Repeat the records. Keep every word and mark exactly as it is.

(Stored items)
== == ==

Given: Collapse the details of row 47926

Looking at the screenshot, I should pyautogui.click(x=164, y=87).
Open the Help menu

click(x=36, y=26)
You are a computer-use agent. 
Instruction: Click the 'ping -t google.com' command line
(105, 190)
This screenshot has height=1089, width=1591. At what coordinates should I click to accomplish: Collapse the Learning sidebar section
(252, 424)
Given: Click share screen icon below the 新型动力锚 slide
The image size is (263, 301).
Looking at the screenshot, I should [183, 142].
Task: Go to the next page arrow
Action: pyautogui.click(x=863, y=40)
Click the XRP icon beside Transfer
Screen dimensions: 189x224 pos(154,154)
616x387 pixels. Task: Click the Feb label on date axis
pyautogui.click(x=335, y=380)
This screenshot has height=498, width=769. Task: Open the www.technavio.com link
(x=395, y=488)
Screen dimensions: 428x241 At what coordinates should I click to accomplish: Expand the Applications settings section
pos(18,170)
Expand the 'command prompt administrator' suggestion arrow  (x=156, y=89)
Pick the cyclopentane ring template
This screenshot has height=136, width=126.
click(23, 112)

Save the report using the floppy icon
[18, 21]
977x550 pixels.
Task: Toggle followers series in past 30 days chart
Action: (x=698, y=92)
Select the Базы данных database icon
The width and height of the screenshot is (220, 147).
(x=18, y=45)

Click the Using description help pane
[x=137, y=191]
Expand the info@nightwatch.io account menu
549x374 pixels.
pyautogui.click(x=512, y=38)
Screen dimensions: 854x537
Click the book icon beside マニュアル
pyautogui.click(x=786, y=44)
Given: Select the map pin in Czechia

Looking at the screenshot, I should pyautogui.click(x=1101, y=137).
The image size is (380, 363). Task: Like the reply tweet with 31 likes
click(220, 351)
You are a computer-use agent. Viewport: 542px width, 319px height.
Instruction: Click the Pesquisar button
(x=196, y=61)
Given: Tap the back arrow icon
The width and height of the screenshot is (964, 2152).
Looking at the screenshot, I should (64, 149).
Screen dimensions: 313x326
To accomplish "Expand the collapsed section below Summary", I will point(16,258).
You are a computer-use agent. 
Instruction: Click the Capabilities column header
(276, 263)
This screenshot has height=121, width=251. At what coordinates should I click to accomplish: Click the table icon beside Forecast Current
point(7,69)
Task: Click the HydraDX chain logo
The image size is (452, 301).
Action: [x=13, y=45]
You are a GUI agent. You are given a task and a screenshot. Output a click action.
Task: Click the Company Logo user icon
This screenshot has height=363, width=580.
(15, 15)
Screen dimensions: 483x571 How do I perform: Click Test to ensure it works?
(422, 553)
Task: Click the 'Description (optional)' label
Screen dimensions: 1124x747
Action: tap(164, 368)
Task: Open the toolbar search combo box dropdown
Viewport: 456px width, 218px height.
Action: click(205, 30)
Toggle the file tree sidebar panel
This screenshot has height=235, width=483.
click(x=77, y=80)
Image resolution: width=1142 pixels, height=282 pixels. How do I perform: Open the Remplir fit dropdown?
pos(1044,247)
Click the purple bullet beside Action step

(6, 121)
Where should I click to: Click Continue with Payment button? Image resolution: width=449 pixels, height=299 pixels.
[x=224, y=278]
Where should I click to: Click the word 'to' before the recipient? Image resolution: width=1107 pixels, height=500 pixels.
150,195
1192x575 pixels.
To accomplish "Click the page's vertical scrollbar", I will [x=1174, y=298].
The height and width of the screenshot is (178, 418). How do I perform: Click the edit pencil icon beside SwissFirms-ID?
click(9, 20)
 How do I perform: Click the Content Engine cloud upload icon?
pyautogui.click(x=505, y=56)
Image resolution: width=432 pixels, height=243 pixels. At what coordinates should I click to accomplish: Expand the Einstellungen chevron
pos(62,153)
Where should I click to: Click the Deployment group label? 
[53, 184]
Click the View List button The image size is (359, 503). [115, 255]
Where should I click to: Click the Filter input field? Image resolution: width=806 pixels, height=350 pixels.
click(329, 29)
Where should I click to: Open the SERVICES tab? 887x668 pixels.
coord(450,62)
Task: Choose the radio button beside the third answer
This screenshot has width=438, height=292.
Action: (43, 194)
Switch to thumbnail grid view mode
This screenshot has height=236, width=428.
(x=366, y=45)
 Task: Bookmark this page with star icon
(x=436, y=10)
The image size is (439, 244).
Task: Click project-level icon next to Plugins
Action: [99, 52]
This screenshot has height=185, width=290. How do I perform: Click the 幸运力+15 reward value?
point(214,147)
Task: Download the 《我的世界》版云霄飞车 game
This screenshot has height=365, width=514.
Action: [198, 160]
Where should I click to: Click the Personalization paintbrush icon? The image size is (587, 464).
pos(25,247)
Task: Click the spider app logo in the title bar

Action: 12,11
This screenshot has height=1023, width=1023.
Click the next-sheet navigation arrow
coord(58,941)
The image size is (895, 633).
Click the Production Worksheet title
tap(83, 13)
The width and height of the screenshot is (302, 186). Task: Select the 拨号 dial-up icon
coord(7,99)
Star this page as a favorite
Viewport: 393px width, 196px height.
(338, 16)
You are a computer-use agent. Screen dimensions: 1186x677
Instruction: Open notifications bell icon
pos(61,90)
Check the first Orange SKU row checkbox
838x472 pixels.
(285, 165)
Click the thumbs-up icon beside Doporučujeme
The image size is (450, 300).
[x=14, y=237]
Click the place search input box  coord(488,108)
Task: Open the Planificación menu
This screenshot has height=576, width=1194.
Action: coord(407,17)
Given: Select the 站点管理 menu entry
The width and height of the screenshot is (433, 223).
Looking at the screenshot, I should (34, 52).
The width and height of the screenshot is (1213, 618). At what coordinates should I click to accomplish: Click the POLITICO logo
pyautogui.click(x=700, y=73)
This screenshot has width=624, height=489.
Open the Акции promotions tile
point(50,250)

== == ==

* WRITTEN REPLY *
Given: Collapse the details of row 47926

Looking at the screenshot, I should pyautogui.click(x=164, y=87).
Open the Help menu

click(x=36, y=26)
You are a computer-use agent. 
Instruction: Click the 'ping -t google.com' command line
(105, 190)
This screenshot has height=1089, width=1591. At what coordinates should I click to accomplish: Collapse the Learning sidebar section
(252, 424)
Given: Click share screen icon below the 新型动力锚 slide
The image size is (263, 301).
Looking at the screenshot, I should [183, 142].
Task: Go to the next page arrow
Action: pyautogui.click(x=863, y=40)
Click the XRP icon beside Transfer
Screen dimensions: 189x224 pos(154,154)
616x387 pixels. Task: Click the Feb label on date axis
pyautogui.click(x=335, y=380)
This screenshot has height=498, width=769. Task: Open the www.technavio.com link
(x=395, y=488)
Screen dimensions: 428x241 At what coordinates should I click to accomplish: Expand the Applications settings section
pos(18,170)
Expand the 'command prompt administrator' suggestion arrow  (x=156, y=89)
Pick the cyclopentane ring template
This screenshot has height=136, width=126.
click(23, 112)

Save the report using the floppy icon
[18, 21]
977x550 pixels.
Task: Toggle followers series in past 30 days chart
Action: (x=698, y=92)
Select the Базы данных database icon
The width and height of the screenshot is (220, 147).
(x=18, y=45)

Click the Using description help pane
[x=137, y=191]
Expand the info@nightwatch.io account menu
549x374 pixels.
pyautogui.click(x=512, y=38)
Screen dimensions: 854x537
Click the book icon beside マニュアル
pyautogui.click(x=786, y=44)
Given: Select the map pin in Czechia

Looking at the screenshot, I should pyautogui.click(x=1101, y=137).
The image size is (380, 363). Task: Like the reply tweet with 31 likes
click(220, 351)
You are a computer-use agent. Viewport: 542px width, 319px height.
Instruction: Click the Pesquisar button
(x=196, y=61)
Given: Tap the back arrow icon
The width and height of the screenshot is (964, 2152).
Looking at the screenshot, I should (64, 149).
Screen dimensions: 313x326
To accomplish "Expand the collapsed section below Summary", I will point(16,258).
You are a computer-use agent. 
Instruction: Click the Capabilities column header
(276, 263)
This screenshot has height=121, width=251. At what coordinates should I click to accomplish: Click the table icon beside Forecast Current
point(7,69)
Task: Click the HydraDX chain logo
The image size is (452, 301).
Action: [x=13, y=45]
You are a GUI agent. You are given a task and a screenshot. Output a click action.
Task: Click the Company Logo user icon
This screenshot has height=363, width=580.
(15, 15)
Screen dimensions: 483x571 How do I perform: Click Test to ensure it works?
(422, 553)
Task: Click the 'Description (optional)' label
Screen dimensions: 1124x747
Action: tap(164, 368)
Task: Open the toolbar search combo box dropdown
Viewport: 456px width, 218px height.
Action: click(205, 30)
Toggle the file tree sidebar panel
This screenshot has height=235, width=483.
click(x=77, y=80)
Image resolution: width=1142 pixels, height=282 pixels. How do I perform: Open the Remplir fit dropdown?
pos(1044,247)
Click the purple bullet beside Action step

(6, 121)
Where should I click to: Click Continue with Payment button? Image resolution: width=449 pixels, height=299 pixels.
[x=224, y=278]
Where should I click to: Click the word 'to' before the recipient? Image resolution: width=1107 pixels, height=500 pixels.
150,195
1192x575 pixels.
To accomplish "Click the page's vertical scrollbar", I will [x=1174, y=298].
The height and width of the screenshot is (178, 418). How do I perform: Click the edit pencil icon beside SwissFirms-ID?
click(9, 20)
 How do I perform: Click the Content Engine cloud upload icon?
pyautogui.click(x=505, y=56)
Image resolution: width=432 pixels, height=243 pixels. At what coordinates should I click to accomplish: Expand the Einstellungen chevron
pos(62,153)
Where should I click to: Click the Deployment group label? 
[53, 184]
Click the View List button The image size is (359, 503). [115, 255]
Where should I click to: Click the Filter input field? Image resolution: width=806 pixels, height=350 pixels.
click(329, 29)
Where should I click to: Open the SERVICES tab? 887x668 pixels.
coord(450,62)
Task: Choose the radio button beside the third answer
This screenshot has width=438, height=292.
Action: (43, 194)
Switch to thumbnail grid view mode
This screenshot has height=236, width=428.
(x=366, y=45)
 Task: Bookmark this page with star icon
(x=436, y=10)
The image size is (439, 244).
Task: Click project-level icon next to Plugins
Action: [99, 52]
This screenshot has height=185, width=290. How do I perform: Click the 幸运力+15 reward value?
point(214,147)
Task: Download the 《我的世界》版云霄飞车 game
This screenshot has height=365, width=514.
Action: [198, 160]
Where should I click to: Click the Personalization paintbrush icon? The image size is (587, 464).
pos(25,247)
Task: Click the spider app logo in the title bar

Action: 12,11
This screenshot has height=1023, width=1023.
Click the next-sheet navigation arrow
coord(58,941)
The image size is (895, 633).
Click the Production Worksheet title
tap(83, 13)
The width and height of the screenshot is (302, 186). Task: Select the 拨号 dial-up icon
coord(7,99)
Star this page as a favorite
Viewport: 393px width, 196px height.
(338, 16)
You are a computer-use agent. Screen dimensions: 1186x677
Instruction: Open notifications bell icon
pos(61,90)
Check the first Orange SKU row checkbox
838x472 pixels.
(285, 165)
Click the thumbs-up icon beside Doporučujeme
The image size is (450, 300).
[x=14, y=237]
Click the place search input box  coord(488,108)
Task: Open the Planificación menu
This screenshot has height=576, width=1194.
Action: coord(407,17)
Given: Select the 站点管理 menu entry
The width and height of the screenshot is (433, 223).
Looking at the screenshot, I should (34, 52).
The width and height of the screenshot is (1213, 618). At what coordinates should I click to accomplish: Click the POLITICO logo
pyautogui.click(x=700, y=73)
This screenshot has width=624, height=489.
Open the Акции promotions tile
point(50,250)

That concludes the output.